*
The coastline of Cumbria is about 100 miles long, stretching from somewhere around the location of the picturesque northern hamlet of Rockcliffe – nestled in the armpit of the Solway Firth, right where Scotland and England meet – to Grange-over-Sands in the south. ‘West Cumbria’, though, has more often than not referred to a sub-region that was defined as much by its economy and industry as its geographical boundaries. Today it would be taken to refer to a smaller area – the former industrial West Cumberland – extending inland from the coast on the flatter plains that are wrapped around the mountainous terrain and natural boundary of the Lake District and from Silloth in the north (also a product of industrial Cumbria) to Seascale midway down the coast.

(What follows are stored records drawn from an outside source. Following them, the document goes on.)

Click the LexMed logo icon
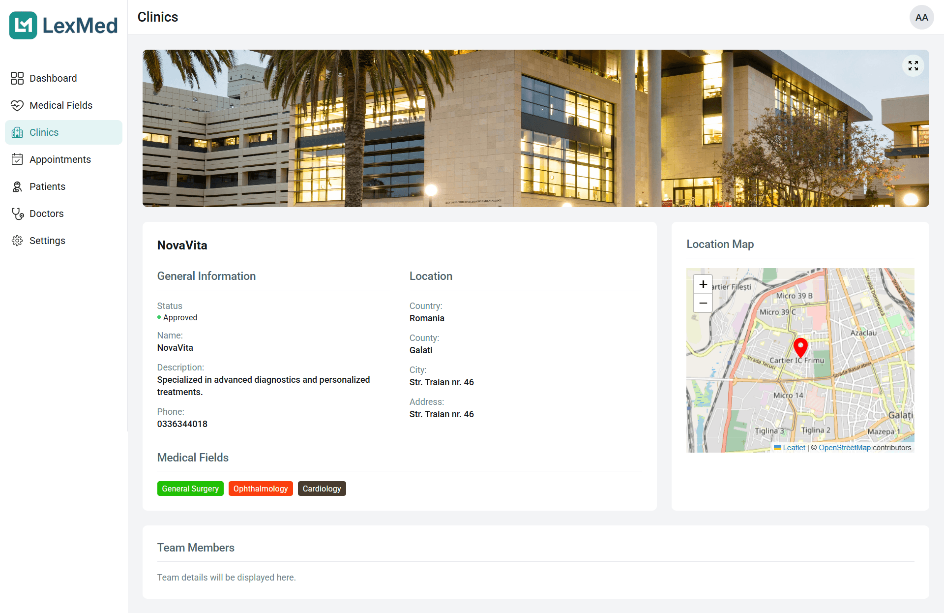944x613 pixels. pyautogui.click(x=23, y=25)
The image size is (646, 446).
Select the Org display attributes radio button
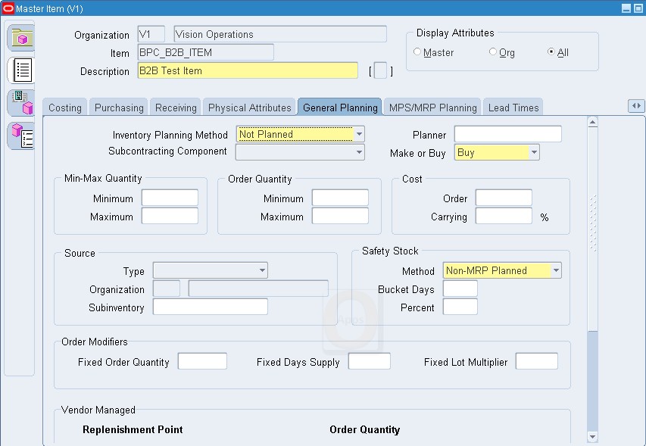pos(492,51)
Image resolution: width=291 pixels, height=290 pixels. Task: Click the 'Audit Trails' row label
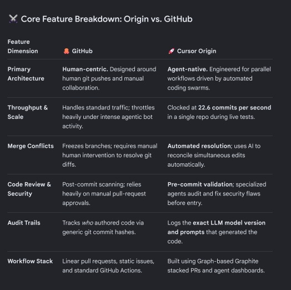point(24,223)
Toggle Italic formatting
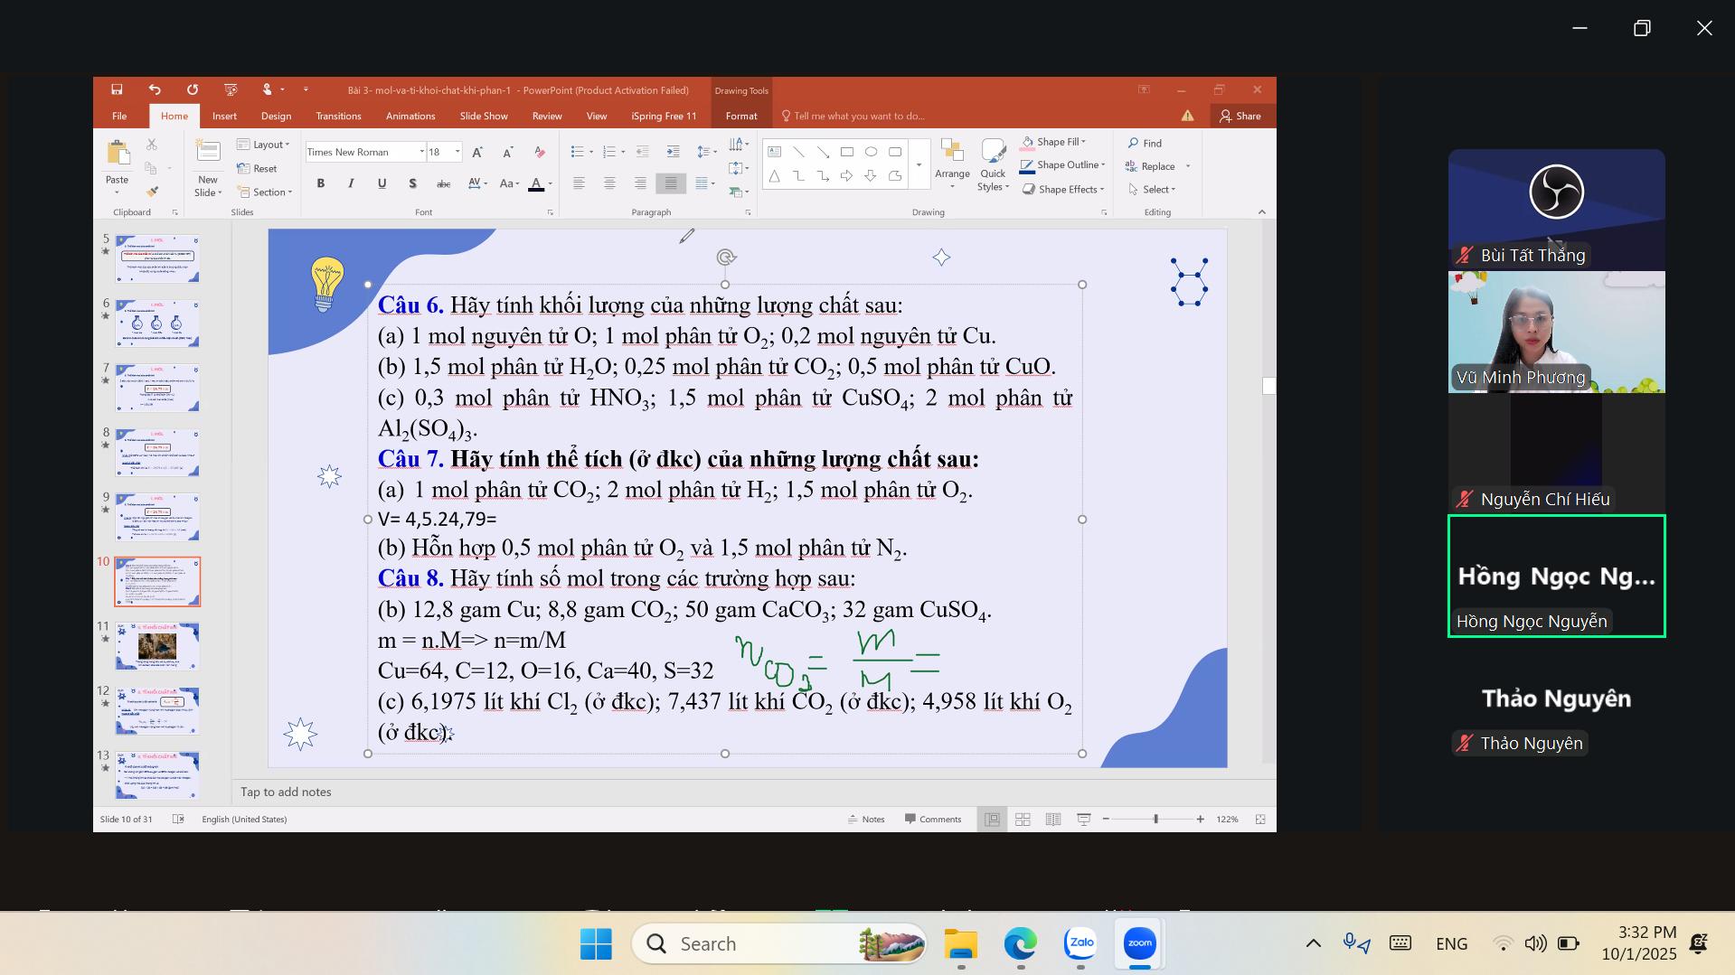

West Cumberland also included the town of Millom even further south, which is now – and always was – a place that seemed to exist in isolation, ‘surrounded on three sides by the sea and with the exit to the north almost blocked’ by the imposing form of Black Combe, a peak of 1970 feet, making Millom almost ‘an island’. It is a land that was once rich in minerals, with coal and iron ore (of the highest quality hematite found in the British Isles) driving the development of industry between the 17th and 20th centuries and the growth of towns like Workington, Whitehaven, Maryport, Cleator Moor and Egremont.
Such was the lure of its coastal location for industry that once, at the turn of the 20th century, the entire population of Dronfield, Yorkshire, moved to Workington, along with the relocating Cammell Laird steelworks that employed them, which itself was transported piece by piece to the Cumbrian coast to be reassembled. What these transplanted men and women, and others drawn in from the countryside or more distant regions, would have seen and heard as they approached the steelworks daily was a very familiar sight in Sheffield – that of the glowing smelting ovens, sparks flying and giant towers pumping smoke and steam into the sky above, accompanied by the deafening sound of machinery and steam hammers. An isolated corner of England turned into a 24-hour-a-day world. Even today, when much of that industrial West Cumbria has vanished, there are still places where industry and production shape the environment, with the skyline around the coast on the approach to Workington still dominated by sights that are characteristically in tune with its past.